I may be recalling things incorrectly, but didn't an old version of
the code check CRLF explicitly, unlike the current implementation
that only check CRs?
In any case, I think we have accumulated enough cruft only to work
around the issues caused by "safe" crlf. I moderately strongly
wonder if we should go back and think if that "feature" is adding
much value, and remove it if it is not.
In the meantime, let's queue this fix on top of the "safe crlf
workaround" pile.
Thanks.
>
> Reported-By: Ashish Negi <ashishnegi33@gmail.com>
> Signed-off-by: Torsten Bögershausen <tboegi@web.de>
> ---
> convert.c | 19 +++++++++----
> t/t0027-auto-crlf.sh | 76 ++++++++++++++++++++++++++++++++++++++++++++++++----
> 2 files changed, 85 insertions(+), 10 deletions(-)
>
> diff --git a/convert.c b/convert.c
> index 20d7ab67bd..63ef799239 100644
> --- a/convert.c
> +++ b/convert.c
> @@ -220,18 +220,27 @@ static void check_safe_crlf(const char *path, enum crlf_action crlf_action,
> }
> }
>
> -static int has_cr_in_index(const struct index_state *istate, const char *path)

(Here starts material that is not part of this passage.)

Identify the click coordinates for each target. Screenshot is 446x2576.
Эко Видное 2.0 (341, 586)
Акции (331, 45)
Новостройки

> +static int has_crlf_in_index(const struct index_state *istate, const char *path)
> {
> unsigned long sz;
> void *data;
> - int has_cr;
> + const char *crp;
> + int has_crlf = 0;
>
> data = read_blob_data_from_index(istate, path, &sz);
> if (!data)
> return 0;
> - has_cr = memchr(data, '\r', sz) != NULL;
> +
> + crp = memchr(data, '\r', sz);
> + if (crp && (crp[1] == '\n')) {
> + unsigned int ret_stats;
> + ret_stats = gather_convert_stats(data, sz);
> + if (!(ret_stats & CONVERT_STAT_BITS_BIN) &&
> + (ret_stats & CONVERT_STAT_BITS_TXT_CRLF))
> + has_crlf = 1;
> + }
> free(data);
> - return has_cr;
> + return has_crlf;
> }
>
> static int will_convert_lf_to_crlf(size_t len, struct text_stat *stats,
> @@ -290,7 +299,7 @@ static int crlf_to_git(const struct index_state *istate,
> * cherry-pick.
> */
> if ((checksafe != SAFE_CRLF_RENORMALIZE) &&
> - has_cr_in_index(istate, path))
> + has_crlf_in_index(istate, path))
> convert_crlf_into_lf = 0;
> }
> if ((checksafe == SAFE_CRLF_WARN ||
> diff --git a/t/t0027-auto-crlf.sh b/t/t0027-auto-crlf.sh
> index 68108d956a..0af35cfb1f 100755
> --- a/t/t0027-auto-crlf.sh
> +++ b/t/t0027-auto-crlf.sh
> @@ -43,19 +43,31 @@ create_gitattributes () {
> } >.gitattributes
> }
>
> -create_NNO_files () {
> +# Create 2 sets of files:
> +# The NNO files are "Not NOrmalized in the repo. We use CRLF_mix_LF and store
> +# it under different names for the different test cases, see ${pfx}
> +# Depending on .gitattributes they are normalized at the next commit (or not)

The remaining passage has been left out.